Historical mansion in Moscow

The Krasheninnikovy residential house (Жилой дом Крашенинниковых) is a historical mansion in Moscow, located at 20 Kozhevnicheskaya Street, building 19. It was built in 1800. The Krasheninnikovs' dwelling house has the status of an object of cultural heritage of regional significance.

== History ==
In 1800, Moscow merchants Krasheninnikovs applied for the construction of several houses on Kozhevnicheskaya Street, among which there was a stone two-story apartment house. During the fire of 1812, he seriously suffered, but five years later was restored. Since then, its facade has remained unchanged. The house has three floors, a basement and is a typical example of building a handicraft street in Moscow.

In the late 19th to early 20th century, the house belonged to the merchant of the first guild Nikolai Sergeevich Rasteryaev. In 1896, he made a two-story stone annex to the house from the yard. In the courtyard, he placed the construction of his tinning factory, where lead pipes were produced. According to the information of 1914, the building housed the factory office, the apartment of a master, a manager and employees. In the 1930s, the car repair enterprise "Aremkuz" of Glavmonstrans was opened in the former estate.

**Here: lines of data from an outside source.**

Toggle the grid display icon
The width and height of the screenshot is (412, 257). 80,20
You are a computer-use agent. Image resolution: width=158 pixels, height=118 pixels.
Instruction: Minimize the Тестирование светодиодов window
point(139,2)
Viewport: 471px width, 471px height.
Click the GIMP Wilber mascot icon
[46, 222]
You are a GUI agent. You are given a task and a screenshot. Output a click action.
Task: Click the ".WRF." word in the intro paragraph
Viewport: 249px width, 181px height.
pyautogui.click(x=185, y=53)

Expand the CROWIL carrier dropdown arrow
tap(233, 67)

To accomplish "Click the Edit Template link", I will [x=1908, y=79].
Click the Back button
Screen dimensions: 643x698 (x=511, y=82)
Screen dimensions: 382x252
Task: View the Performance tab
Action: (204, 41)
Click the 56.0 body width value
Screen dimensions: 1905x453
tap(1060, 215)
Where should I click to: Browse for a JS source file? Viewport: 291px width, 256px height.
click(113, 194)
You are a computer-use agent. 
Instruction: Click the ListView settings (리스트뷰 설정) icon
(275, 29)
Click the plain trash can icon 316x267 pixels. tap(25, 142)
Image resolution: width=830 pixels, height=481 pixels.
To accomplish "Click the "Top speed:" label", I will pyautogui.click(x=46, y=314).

Due to the frequent change of owners and the appointment of the building, its original interiors are almost completely lost. The window and door aisles, the basement, the triangular sandricks above the windows of the second floor and the intercorrelated cornice have been preserved characteristic for the after-fire building.

In 2018 the house received the status of a cultural heritage site of regional significance.